After thinking and thinking about my mother and me this morning as I wrote this blog post and in comparing this last picture of her with the first one in the late 1970s, I notice that my mom really doesn't look well as early as 1983. That COPD must have been brewing several years before it got a complete hold of her in the mid 1980s. She may have even felt sicker than she let on. By then I was certainly too enmeshed in my own personal drama, too busy with being a new mother, and teaching in a new school to have much time and energy for her.

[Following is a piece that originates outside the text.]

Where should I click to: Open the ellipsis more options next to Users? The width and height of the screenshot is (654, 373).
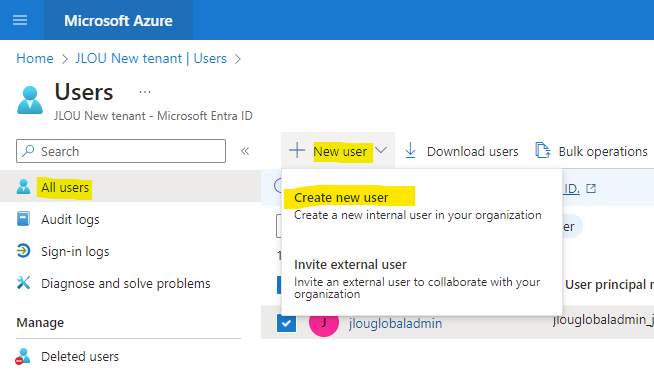click(145, 92)
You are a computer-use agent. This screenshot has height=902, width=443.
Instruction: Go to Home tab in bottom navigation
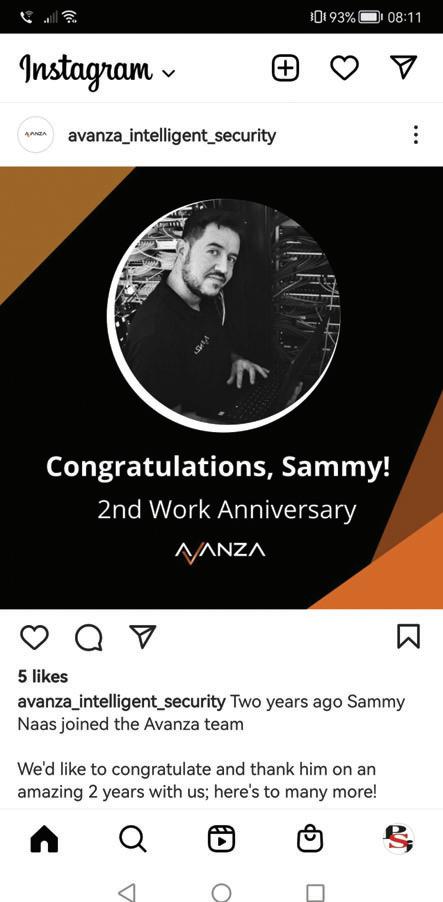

Though she never talked about it, I think of her dark-hued childhood, of the hurt and shame she must have felt when her parents divorced in the late 1930s. Though she never mentioned it, her father was an alcoholic, who died when she was 35, and her own mother was geographically and emotionally distant and solemn. Again how sad and shameful when her only sibling and teenaged brother Joe went to jail for robbing a gas station in the early 1940s. Later in her early 30s, how incredibly tragic that she became completely estranged from him for the rest of their lives. How melancholy that my mother never did find the love and acceptance that she was looking for in my father's large family. No wonder my mother depended on her good looks and on my father to make her happy. And of course, both of them eventually failed her.

My mother never worked outside the house once she married my father in her early 20s. For nearly five decades through her 20s, 30s, 40s, 50s, and into her 60s, she was a wife, a mother, and a housewife (married to her house?) Like many in her generation, she was a stay-at-home mother; she was an active mother through her 20s, 30s and mid 40s, while my sister and I were still at home.

Because my father's career moved us around, she could not have held onto a job outside the home for very long anyway. She kept a really clean, uncluttered house, but I do not recall her having a passion for any hobbies or outside interests. Though she put good dinners on the table for us, she eventually became a disinterested cook.

After I left home, at times she turned to drinking, and at times she was severely depressed. Being a life-long housewife had not fulfilled her. When her marriage became unbearably unhappy in her late 40s and she would call me to complain about my father, I encouraged her to leave him, but she did not have the confidence to do so. A few months after he died, she was happy for the first time in a long time, enjoying the birds singing in the mornings and the taste of a Reese's cup. She must have felt free of him and his bi-polar disorder at long last. Unfortunately, my mother died of the COPD in the spring of 1989, a short 10 months after my father’s death. In contrast to what some may think, it was definitely not her grieving for him that took her life. It was her weakend heart from her disease and from her anger at what life dealt her.

I weep now cooling tears of understanding and forgiveness. Mom, I am sorry that I have neglected you for these last 25 years, since your death. I have come to believe that your seeming not to love me was all about you. It was never about me. It's too damn bad that we children take on our parents' shit so much. We always blame ourselves for our parents lack of attention and affection; we think that we have done something to cause our parents not to love us, to deserve their neglect. We project their stuff onto ourselves. But the fact is that my poor mother did not love herself, so how in hell could she love me?

British poet Philip Larkin expresses it so well in his short poem called "This Be The Verse."
They fuck you up, your mum and dad.   
    They may not mean to, but they do.   
They fill you with the faults they had
    And add some extra, just for you.

But they were fucked up in their turn
    By fools in old-style hats and coats,   
Who half the time were soppy-stern
    And half at one another’s throats.

Man hands on misery to man.
    It deepens like a coastal shelf.
Get out as early as you can,
    And don’t have any kids yourself.